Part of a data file
-------------------------

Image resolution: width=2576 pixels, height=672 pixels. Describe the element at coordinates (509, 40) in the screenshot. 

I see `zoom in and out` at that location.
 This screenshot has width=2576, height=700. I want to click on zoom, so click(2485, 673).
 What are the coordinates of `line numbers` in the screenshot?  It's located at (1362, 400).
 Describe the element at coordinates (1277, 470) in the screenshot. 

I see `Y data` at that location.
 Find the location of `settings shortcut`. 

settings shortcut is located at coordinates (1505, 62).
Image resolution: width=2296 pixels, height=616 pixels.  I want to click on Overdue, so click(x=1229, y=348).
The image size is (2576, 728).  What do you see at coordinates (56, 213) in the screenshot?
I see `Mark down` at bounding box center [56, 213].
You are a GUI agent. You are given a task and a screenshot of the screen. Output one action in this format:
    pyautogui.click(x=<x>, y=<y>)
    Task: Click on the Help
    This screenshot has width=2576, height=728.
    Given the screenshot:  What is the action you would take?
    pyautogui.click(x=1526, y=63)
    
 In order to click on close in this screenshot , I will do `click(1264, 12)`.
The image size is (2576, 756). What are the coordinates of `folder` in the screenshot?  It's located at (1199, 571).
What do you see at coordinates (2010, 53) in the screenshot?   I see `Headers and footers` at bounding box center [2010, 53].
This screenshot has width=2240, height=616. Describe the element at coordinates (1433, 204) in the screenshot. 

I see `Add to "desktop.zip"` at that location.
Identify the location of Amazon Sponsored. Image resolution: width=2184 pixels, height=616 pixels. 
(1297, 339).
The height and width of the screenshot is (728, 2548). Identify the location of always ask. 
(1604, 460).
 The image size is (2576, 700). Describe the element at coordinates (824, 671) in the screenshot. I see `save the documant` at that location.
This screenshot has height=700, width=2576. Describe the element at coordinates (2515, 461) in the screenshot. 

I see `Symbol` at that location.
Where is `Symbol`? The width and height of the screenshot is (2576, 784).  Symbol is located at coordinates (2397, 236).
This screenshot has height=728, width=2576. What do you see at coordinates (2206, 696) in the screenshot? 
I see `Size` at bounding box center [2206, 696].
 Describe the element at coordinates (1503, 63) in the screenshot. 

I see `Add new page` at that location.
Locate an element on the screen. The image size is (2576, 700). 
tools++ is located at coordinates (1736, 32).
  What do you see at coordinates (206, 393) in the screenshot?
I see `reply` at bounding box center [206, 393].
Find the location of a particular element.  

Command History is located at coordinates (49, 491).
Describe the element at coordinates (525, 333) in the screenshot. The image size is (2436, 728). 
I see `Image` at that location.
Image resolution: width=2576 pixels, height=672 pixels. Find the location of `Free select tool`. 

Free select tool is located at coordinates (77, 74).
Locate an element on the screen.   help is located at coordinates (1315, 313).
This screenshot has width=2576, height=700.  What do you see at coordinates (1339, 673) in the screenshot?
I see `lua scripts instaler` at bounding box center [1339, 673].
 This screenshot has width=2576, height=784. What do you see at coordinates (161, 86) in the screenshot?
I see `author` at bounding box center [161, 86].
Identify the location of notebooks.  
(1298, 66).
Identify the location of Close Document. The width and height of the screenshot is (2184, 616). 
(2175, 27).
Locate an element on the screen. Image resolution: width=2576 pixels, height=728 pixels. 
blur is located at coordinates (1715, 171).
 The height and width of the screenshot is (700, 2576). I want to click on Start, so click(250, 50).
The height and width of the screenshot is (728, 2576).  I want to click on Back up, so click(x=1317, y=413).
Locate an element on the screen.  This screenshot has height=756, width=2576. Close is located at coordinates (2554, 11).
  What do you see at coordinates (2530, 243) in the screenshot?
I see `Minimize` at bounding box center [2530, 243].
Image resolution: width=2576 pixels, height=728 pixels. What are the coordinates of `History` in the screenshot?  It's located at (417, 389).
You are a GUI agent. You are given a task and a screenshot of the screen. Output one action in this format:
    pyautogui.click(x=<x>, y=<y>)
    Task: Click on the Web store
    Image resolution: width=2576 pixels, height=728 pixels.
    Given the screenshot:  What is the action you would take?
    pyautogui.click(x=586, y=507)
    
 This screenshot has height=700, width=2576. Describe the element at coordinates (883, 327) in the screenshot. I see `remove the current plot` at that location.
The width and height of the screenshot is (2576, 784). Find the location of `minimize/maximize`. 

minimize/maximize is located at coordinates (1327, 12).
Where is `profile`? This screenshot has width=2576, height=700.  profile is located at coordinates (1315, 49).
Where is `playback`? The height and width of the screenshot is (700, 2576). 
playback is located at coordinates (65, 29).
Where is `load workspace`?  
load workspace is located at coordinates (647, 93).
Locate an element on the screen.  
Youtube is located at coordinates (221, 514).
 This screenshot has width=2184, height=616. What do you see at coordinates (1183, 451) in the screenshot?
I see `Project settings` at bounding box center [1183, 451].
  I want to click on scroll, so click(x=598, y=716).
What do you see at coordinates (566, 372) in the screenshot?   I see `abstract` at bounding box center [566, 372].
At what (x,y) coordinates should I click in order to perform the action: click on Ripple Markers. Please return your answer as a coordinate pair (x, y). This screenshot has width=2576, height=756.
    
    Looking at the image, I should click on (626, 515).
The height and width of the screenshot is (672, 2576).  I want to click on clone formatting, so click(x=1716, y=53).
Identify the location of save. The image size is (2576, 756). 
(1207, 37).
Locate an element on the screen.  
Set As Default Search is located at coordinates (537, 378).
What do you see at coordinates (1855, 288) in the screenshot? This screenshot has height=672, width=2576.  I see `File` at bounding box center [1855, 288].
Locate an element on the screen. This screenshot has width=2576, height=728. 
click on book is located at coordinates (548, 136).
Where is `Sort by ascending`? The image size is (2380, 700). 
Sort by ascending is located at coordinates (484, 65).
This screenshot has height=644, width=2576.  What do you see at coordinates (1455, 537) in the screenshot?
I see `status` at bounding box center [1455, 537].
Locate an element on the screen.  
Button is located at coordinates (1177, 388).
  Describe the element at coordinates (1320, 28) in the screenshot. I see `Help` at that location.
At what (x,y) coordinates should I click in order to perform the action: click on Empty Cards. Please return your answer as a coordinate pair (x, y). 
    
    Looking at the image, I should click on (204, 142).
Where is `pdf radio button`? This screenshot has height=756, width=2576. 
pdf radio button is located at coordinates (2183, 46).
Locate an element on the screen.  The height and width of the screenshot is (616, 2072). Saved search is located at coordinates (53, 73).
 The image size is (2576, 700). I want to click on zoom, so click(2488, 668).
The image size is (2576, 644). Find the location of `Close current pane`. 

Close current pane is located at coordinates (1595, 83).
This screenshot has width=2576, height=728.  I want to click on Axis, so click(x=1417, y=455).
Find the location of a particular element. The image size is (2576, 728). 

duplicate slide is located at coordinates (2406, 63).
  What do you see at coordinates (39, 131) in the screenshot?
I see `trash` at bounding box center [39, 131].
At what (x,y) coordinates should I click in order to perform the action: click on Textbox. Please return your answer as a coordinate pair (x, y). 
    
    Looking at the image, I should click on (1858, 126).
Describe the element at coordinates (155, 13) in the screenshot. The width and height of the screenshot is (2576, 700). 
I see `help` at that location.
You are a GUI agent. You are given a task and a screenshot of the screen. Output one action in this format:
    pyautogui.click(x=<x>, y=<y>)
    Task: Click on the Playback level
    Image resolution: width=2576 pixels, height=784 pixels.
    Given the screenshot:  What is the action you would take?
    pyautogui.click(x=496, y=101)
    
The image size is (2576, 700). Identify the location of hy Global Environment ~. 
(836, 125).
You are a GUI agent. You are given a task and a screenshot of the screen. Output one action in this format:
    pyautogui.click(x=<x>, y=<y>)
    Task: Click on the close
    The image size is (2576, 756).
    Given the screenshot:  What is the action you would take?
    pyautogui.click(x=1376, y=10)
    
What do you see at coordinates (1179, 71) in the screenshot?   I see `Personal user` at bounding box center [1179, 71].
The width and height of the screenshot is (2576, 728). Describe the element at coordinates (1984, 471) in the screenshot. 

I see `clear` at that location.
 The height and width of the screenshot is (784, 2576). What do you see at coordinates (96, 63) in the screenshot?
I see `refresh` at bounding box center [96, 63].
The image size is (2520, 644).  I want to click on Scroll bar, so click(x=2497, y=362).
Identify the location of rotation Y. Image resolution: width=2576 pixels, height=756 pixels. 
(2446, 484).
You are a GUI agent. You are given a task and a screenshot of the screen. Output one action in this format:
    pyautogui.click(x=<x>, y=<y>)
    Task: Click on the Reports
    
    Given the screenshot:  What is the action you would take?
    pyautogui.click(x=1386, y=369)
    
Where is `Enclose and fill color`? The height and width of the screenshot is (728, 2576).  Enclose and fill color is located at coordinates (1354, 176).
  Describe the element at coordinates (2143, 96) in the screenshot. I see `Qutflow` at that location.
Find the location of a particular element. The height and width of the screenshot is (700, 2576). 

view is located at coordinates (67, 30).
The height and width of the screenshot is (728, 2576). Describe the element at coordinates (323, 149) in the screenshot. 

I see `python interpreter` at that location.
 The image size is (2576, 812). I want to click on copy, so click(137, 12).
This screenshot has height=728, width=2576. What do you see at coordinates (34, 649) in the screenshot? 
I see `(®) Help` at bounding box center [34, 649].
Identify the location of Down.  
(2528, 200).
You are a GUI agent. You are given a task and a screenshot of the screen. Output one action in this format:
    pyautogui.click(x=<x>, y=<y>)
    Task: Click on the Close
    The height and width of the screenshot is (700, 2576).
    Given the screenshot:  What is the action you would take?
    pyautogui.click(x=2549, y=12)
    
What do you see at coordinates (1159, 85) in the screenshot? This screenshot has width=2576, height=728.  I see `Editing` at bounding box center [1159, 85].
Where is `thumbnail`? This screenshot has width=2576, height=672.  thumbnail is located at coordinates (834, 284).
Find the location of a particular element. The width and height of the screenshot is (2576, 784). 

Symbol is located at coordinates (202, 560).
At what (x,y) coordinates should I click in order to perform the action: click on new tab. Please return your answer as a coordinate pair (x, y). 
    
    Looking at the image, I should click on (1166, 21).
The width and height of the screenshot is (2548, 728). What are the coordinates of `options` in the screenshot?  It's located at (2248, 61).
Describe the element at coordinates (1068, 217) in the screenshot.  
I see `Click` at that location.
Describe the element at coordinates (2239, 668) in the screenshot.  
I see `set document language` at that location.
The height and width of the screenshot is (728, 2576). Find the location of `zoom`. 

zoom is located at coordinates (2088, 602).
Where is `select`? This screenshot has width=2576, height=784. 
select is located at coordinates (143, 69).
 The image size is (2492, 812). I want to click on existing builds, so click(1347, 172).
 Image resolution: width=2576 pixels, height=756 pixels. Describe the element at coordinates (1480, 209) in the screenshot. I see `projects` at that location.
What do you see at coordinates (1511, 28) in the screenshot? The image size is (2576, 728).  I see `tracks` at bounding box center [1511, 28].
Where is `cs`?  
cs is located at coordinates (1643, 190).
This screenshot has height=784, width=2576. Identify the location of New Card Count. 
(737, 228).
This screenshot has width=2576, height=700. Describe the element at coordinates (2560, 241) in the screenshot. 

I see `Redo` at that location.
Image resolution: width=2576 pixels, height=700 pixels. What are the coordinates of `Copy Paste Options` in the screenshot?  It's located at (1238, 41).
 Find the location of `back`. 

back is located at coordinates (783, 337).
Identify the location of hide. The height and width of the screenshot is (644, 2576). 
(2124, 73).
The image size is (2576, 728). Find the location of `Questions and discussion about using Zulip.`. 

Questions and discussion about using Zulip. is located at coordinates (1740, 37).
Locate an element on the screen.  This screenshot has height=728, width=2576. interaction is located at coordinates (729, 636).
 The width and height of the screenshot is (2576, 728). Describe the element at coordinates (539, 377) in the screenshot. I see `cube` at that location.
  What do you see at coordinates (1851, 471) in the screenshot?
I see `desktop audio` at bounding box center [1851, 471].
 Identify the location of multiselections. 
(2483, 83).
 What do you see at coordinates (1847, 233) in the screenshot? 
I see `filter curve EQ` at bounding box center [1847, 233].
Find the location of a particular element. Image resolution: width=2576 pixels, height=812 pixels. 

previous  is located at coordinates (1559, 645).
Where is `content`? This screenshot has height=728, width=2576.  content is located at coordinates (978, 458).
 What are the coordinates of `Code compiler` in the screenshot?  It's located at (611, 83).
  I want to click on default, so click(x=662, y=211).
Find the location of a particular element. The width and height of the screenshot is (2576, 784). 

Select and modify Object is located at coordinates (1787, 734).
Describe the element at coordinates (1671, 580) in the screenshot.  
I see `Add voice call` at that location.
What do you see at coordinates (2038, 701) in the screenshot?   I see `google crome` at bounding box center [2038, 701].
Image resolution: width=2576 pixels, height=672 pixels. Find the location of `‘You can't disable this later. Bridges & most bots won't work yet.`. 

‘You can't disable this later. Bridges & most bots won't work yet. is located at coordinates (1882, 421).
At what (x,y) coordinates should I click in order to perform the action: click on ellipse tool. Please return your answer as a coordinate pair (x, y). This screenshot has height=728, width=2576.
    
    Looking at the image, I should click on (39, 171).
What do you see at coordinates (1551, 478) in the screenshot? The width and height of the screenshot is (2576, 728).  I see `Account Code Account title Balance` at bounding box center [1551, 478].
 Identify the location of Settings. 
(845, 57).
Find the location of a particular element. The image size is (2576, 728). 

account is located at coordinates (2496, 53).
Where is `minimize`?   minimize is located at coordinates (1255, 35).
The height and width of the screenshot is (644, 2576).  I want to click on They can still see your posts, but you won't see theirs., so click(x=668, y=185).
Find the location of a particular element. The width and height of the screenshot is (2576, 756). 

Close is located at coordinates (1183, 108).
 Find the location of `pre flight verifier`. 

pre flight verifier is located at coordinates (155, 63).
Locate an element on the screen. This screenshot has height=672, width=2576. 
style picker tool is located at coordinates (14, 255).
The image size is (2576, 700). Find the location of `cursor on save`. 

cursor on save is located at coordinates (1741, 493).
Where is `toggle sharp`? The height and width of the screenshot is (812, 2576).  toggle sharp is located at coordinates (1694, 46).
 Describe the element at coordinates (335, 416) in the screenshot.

-------------------------

EXERCISE DETAILS.
How many lines of the material above contain the string "order", matching case exactly? Give only the number.

SOLUTION FOR THIS EXERCISE.
6